• Problem statement:
Which lines of the data below contain the word "every"? Copy each of them out in full.

BEGIN Information shown

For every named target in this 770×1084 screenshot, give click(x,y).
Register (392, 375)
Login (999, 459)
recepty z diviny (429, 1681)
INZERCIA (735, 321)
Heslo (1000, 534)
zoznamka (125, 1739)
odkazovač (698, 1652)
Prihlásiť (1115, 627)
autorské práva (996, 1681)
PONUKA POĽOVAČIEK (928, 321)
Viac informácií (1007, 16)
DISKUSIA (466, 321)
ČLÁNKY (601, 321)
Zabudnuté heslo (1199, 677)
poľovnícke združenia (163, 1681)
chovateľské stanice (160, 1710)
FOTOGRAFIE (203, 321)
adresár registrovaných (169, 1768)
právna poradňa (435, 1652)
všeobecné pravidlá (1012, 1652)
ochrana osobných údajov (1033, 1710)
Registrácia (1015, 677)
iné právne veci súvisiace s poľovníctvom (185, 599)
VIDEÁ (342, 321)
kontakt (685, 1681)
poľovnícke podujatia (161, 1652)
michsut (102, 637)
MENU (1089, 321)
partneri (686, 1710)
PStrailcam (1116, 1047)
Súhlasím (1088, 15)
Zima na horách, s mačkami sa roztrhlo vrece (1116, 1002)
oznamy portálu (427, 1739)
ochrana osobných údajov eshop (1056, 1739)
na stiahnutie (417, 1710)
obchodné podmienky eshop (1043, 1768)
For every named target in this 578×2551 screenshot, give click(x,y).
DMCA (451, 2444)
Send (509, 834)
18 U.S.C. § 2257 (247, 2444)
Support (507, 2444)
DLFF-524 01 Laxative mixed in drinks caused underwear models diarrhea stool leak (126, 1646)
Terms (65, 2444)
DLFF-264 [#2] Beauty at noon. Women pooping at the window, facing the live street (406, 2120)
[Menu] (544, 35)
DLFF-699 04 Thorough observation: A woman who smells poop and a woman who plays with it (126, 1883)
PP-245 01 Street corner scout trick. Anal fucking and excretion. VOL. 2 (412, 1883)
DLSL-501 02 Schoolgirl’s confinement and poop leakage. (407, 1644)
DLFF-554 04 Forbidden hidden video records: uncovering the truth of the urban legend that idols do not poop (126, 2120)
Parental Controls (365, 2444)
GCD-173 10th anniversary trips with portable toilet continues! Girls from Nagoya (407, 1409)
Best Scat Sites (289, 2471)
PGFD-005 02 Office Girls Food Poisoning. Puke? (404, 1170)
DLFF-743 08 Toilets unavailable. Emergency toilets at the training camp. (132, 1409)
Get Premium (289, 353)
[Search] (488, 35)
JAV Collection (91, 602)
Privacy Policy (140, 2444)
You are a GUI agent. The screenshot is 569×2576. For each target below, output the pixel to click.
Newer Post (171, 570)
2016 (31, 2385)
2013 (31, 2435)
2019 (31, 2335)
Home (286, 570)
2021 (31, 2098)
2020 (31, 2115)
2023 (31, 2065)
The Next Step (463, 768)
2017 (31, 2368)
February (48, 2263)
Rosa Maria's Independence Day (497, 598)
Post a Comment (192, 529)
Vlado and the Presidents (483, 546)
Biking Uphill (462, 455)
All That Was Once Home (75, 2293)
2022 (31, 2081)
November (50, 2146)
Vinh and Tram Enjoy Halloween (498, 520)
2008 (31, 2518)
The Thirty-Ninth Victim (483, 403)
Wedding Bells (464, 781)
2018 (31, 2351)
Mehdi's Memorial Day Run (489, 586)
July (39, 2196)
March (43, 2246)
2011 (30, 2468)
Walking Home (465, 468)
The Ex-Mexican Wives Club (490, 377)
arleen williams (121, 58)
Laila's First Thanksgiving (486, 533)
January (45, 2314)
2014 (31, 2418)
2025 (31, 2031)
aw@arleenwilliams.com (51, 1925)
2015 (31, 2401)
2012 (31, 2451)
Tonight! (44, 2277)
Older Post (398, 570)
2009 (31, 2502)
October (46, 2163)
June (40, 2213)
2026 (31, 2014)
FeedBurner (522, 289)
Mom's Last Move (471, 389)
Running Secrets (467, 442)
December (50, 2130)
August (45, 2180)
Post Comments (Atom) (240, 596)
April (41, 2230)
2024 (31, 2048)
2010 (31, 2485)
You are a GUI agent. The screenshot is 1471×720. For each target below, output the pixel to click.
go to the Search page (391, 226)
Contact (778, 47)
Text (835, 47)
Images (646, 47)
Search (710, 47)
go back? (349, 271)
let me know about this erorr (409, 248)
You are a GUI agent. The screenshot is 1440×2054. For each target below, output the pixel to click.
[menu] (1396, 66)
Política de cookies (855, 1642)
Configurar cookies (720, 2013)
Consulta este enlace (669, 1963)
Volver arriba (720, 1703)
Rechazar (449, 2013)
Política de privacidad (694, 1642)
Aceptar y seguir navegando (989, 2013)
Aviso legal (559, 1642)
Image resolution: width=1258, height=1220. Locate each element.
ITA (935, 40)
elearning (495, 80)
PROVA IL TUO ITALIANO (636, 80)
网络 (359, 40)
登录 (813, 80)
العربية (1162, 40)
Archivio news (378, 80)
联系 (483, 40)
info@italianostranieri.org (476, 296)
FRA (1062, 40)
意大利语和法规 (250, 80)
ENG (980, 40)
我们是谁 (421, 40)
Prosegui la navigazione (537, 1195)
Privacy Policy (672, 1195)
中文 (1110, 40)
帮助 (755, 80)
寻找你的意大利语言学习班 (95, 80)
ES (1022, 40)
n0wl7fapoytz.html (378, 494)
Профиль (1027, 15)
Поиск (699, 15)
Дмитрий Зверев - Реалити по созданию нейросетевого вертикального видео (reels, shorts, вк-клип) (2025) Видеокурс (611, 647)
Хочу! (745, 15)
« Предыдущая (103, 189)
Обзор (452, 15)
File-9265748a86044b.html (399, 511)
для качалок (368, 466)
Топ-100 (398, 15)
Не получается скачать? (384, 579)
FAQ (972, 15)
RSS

END Information shown

• Task answer:
For every named target in this 770×1084 screenshot, give click(x,y).
For every named target in this 578×2551 screenshot, give click(x,y).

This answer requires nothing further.